Los alumnos deben estar en las aulas, a la vista de compañeros y profesores, deben salvaguardarse todas las posibilidades de relacionarse, de opinar, de reír y, sobre todo, de crecer, madurar y pensar. 
No creo que el derecho a la educación deba ser para los días impares ni para semanas alternativas. Ir al centro educativo, ese gesto que puede ser insignificante, es todo un proceso que requiere levantarse, vestirse y desayunar a la misma hora; acudir al instituto es dejar fluir las conexiones naturales entre personas de la misma edad. Esto no debe tener interrupciones, tampoco la vinculación con los profesores.

Para la próxima pandemia, no conviertan a nuestros alumnos en presencias a medias. Permitan un crecimiento sin cortes, para que no se queden raquíticos, que luego pasa lo que pasa: se hacen mayores, se convierten en gestores y no saben hacer la o con un canuto.

lunes, 1 de febrero de 2021

Colas

La vida independiente que tienen nuestros recuerdos es algo que admiro y me sorprende a partes iguales, incluso reconozco que me atemoriza el hecho de que no pueda controlar su presencia ni su invisibilidad. Saltan y se esconden sin mi intervención y ello, he de confesar, me desconcierta y hasta me inquieta. 

Así es que la actualidad de estos días, ha hecho brotar imágenes amodorradas, poco nítidas casi amarillentas,  tanto que no puedo entrar en detalles visuales pero sí me ha hecho revivir sentimientos y sensaciones poco agradables. Aunque, al menos, me ha servido para atar cabos, porque, qué son si no los recuerdos... pues eso, una ristra de piezas que explican casi al tuntún lo que somos.

Por tanto, me ha venido a la cabeza esas mañanas de sábado, muy lejanas y frías, en las que tenía que ir a la tienda a hacerle “mandados” a mi madre. Entonces era muy cría, ni siquiera adolescente, y entraba a la carnicería, donde por arte de magia empequeñecía más al verme rodeada de tantas mujeres con su larga lista de pollos, chuletas y huesos de espinazo. Yo me aprendía de memoría todas las caras y estaba pendiente de quienes entraban después de mí para saber con exactitud matemática cuándo me tocaba. Por aquel entonces no me atrevía a levantar la voz delante de tanta gente ni siquiera para hacer la típica pregunta: ¿quién es la última?  o ¿quién da la vez? Y era un rato de mucho nervio y de mucho temor. Mi timidez me impedía imponer mi presencia y ello me provocaba una tremenda ansiedad ante la posibilidad de que alguien se me colara, algo que me pasaba con cierta frecuencia y me producía una impotencia demasiado grande para lo chica que yo era. 

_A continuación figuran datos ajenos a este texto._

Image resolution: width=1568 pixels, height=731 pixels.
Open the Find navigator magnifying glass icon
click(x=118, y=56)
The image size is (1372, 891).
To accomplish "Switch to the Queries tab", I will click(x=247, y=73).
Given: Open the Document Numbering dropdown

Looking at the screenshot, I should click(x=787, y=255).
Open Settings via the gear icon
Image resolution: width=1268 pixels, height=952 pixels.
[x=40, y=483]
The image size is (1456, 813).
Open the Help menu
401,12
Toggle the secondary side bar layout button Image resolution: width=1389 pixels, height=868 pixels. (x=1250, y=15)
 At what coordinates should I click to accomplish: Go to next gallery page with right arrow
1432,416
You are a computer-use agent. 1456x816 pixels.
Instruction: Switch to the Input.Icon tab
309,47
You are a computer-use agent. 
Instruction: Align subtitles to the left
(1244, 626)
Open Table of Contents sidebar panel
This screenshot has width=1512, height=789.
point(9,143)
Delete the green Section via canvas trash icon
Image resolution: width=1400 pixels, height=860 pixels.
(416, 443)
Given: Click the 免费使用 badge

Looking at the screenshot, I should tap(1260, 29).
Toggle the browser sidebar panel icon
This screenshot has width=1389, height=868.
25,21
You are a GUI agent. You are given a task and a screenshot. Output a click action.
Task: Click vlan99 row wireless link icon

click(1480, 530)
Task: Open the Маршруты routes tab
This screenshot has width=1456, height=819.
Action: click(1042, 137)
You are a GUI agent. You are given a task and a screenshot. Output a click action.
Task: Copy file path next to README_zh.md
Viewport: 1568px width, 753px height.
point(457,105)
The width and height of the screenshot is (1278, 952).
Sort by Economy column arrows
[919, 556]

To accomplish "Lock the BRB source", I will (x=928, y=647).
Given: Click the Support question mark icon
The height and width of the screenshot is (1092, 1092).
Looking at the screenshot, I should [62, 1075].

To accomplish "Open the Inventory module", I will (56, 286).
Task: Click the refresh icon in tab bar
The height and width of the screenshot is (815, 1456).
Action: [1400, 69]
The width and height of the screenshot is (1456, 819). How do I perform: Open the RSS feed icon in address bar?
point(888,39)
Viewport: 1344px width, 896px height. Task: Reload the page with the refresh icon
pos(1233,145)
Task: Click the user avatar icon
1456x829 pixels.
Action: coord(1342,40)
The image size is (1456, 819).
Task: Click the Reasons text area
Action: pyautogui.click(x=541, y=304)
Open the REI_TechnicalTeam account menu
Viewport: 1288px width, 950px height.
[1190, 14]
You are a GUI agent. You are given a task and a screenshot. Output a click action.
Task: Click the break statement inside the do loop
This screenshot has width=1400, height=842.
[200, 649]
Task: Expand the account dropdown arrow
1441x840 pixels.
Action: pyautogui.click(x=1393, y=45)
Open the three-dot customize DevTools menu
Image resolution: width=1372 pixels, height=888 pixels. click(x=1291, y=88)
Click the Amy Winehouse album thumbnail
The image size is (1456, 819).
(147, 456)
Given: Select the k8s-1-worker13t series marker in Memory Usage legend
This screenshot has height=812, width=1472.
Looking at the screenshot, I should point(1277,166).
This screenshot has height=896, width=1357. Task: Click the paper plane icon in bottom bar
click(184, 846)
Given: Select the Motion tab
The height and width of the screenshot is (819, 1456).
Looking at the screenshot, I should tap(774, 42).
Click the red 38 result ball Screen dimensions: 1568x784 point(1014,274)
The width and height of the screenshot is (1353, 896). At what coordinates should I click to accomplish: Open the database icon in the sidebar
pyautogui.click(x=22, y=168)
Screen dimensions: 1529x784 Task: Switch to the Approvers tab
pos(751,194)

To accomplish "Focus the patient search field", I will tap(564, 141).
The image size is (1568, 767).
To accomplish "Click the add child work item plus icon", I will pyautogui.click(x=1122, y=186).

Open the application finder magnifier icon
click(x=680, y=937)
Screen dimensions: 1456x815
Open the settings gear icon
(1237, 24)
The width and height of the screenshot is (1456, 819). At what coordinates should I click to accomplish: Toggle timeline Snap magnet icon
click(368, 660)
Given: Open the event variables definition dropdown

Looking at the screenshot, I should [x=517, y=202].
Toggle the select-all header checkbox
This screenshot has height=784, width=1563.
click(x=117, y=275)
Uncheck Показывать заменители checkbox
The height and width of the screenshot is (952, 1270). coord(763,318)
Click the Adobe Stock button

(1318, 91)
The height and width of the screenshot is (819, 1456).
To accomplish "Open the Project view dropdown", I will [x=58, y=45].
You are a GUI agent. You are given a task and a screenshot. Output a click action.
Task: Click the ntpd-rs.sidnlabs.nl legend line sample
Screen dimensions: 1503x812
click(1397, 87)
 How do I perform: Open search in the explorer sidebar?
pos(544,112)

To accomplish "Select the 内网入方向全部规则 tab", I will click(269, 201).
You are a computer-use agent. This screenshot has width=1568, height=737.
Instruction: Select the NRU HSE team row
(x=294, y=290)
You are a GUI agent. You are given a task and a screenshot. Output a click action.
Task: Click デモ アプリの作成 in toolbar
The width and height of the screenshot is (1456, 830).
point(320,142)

Entonces, no entendía bien por qué me hacía sentir tan mal que alguien me adelantara, pero se convirtió en una tara que me ha perseguido durante toda mi vida. Ahora no me pasa nadie pero la desazón perdura, como una huella petrificada. Sólo se me cuela quien yo permito, por ejemplo, cuando hay alguien detrás de mí en una caja de supermercado con un par de cosas y yo llevo la cesta llena, aunque eso forma parte de la buena educación. Es generosidad, es solidaridad. Sin embargo, soy incapaz de pedir que me dejen pasar porque llevo una sola cosa... yo, que no soporto esperar ni en los semáforos.

Y ahora, en plena debacle por saltarse la vez, el turno o el protocolo de vacunación me han venido a la cabeza estos miedos que se te agarran como una tos crónica porque el gesto de que alguien te aparte y se crea con derecho a adelantarte, conlleva cierto maltrato: es un intento de decirte mi tiempo es mejor que el tuyo, soy más válido que tú y tengo que estar antes, y también es una forma de menospreciarte. En el caso de las vacunas es aún peor porque es visualizar que en este mundo de todos somos iguales seguimos mimando actitudes que priorizan vidas, incluso las que están a salvo, cuando la realidad es que nadie, ninguno, somos imprescindibles. 

Mientras poco a poco logro tener mis taras adiestradas, seguiré respetando las colas, algo que aconsejo porque es una vieja forma de mantener el orden y nos sirve para conservar la ilusión de que aún somos iguales.